Composition Artist Credit
Toccata and Fugue Johann Sebastian Bach, Composer
Johann Sebastian Bach, Composer
London Philharmonic Orchestra
Nicholas Braithwaite, Conductor
Sonata for Piano No. 2, 'Funeral March', Movement: Marche funèbre Fryderyk Chopin, Composer
Fryderyk Chopin, Composer
London Philharmonic Orchestra
Nicholas Braithwaite, Conductor
(5) Polish Dances (Franz) Xaver Scharwenka, Composer
(Franz) Xaver Scharwenka, Composer
London Philharmonic Orchestra
Nicholas Braithwaite, Conductor
(12) Danzas españolas, Movement: Andaluza (Playera) Enrique Granados (y Campiña), Composer
Enrique Granados (y Campiña), Composer
London Philharmonic Orchestra
Nicholas Braithwaite, Conductor
Funeral March for Rikard Nordraak Edvard Grieg, Composer
Edvard Grieg, Composer
London Philharmonic Orchestra
Nicholas Braithwaite, Conductor
(24) Préludes, Movement: La cathédrale engloutie Claude Debussy, Composer
Claude Debussy, Composer
London Philharmonic Orchestra
Nicholas Braithwaite, Conductor
Prelude Sergey Rachmaninov, Composer
London Philharmonic Orchestra
Nicholas Braithwaite, Conductor
Sergey Rachmaninov, Composer
Pictures at an Exhibition Modest Mussorgsky, Composer
London Philharmonic Orchestra
Modest Mussorgsky, Composer
Nicholas Braithwaite, Conductor
In 1929 Sir Henry Wood, fearing from past experience that any Bach arrangement of his would be singled out for critical censure, decided to announce the D minor Toccata and Fugue as scored by the “Russian composer, Paul Klenovsky”. The result was that it became a critical hit and was played many times before the deception was discovered. Scored for a bigger orchestra than Stokowski used, Wood’s version is more plangent in its woodwind effects, full-blooded and dramatically laced with percussion. It works very well indeed.

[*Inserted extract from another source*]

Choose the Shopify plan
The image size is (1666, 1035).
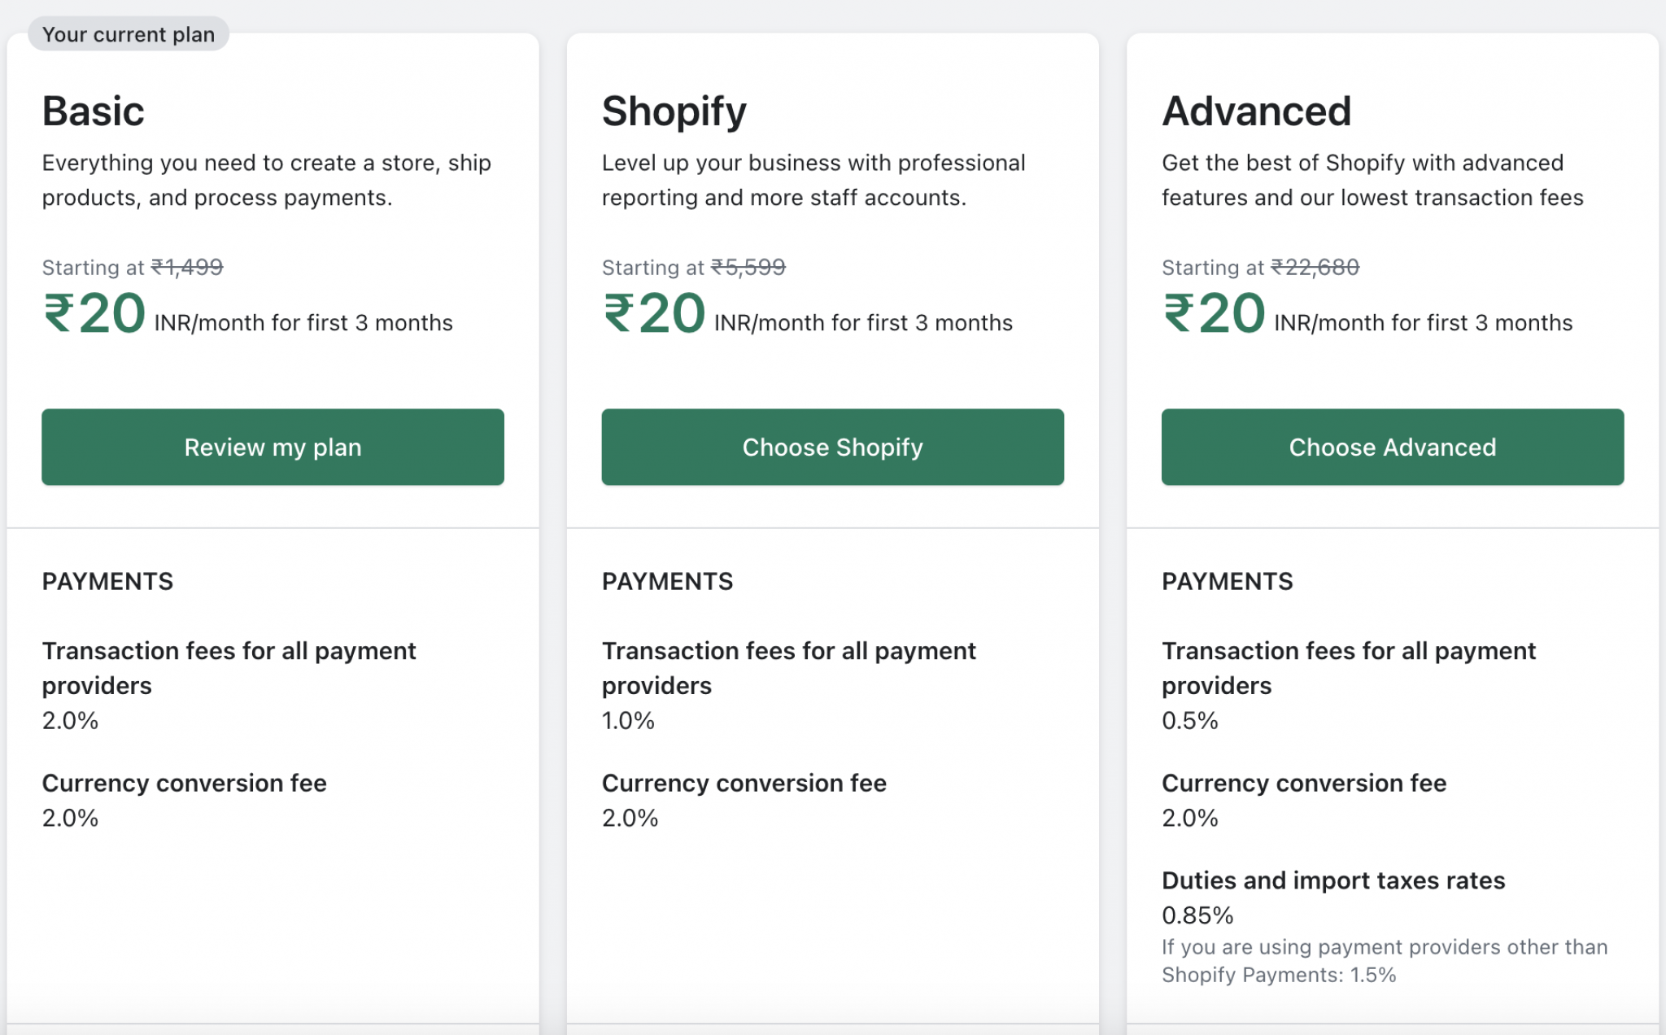pos(832,447)
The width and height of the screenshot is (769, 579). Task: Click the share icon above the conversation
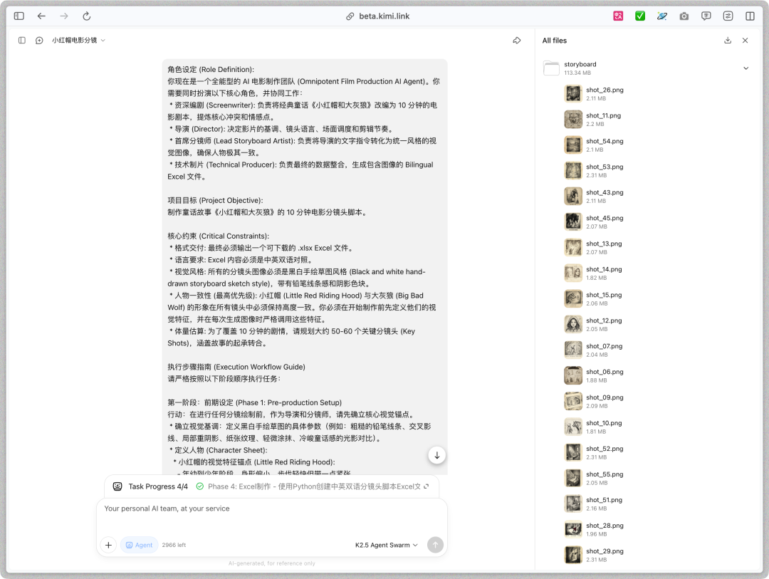point(518,41)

Wood’s other arrangements are more uneven. The dances by Scharwenka and (especially) Granados are engagingly scored, and the Funeral March of Grieg (originally written for concert band) is richly sonorous, but the Chopin “Funeral March” is sentimentalised by the addition of a solo violin as a centrepiece (as the original performance marked the death of Joachim). The famous Rachmaninov Prelude in C sharp minor opens explosively and even uses organ pedals. But the transcription of Debussy’s La cathédrale engloutie is just as imaginatively different in its sonorities from the piano version as Stokowski’s and adds spectacle by the use of gong and bells.

Wood’s scoring of Mussorgsky’s Pictures is another success, as striking for its delicacy as for its bold, bass-rich textures. “Tuileries” is scored for flutes, clarinets, two horns, triangle, and violin, and the “Ballet of the Unhatched Chicks” features six solo violins. “Catacombs” is both powerful and menacing but has a gentle, reflective interlude with a chorale, underpinned by harp. The most striking change, however, is in “Baba-Yaga” where Wood cuts the coda joining it to the finale and instead has another gentle interlude for mystic church bells; then the finale bursts in on the listener dramatically. Indeed, “The Great Gate of Kiev” is enormously spectacular. The brass sounds plangently Russian and there are bells and even an organ. Wood withdrew his transcription when Ravel’s appeared, which was a pity for it has a distinctive character all its own. The performances here are all excellent and the recording, made at Watford Town Hall in 1990 and 1993, is very successful.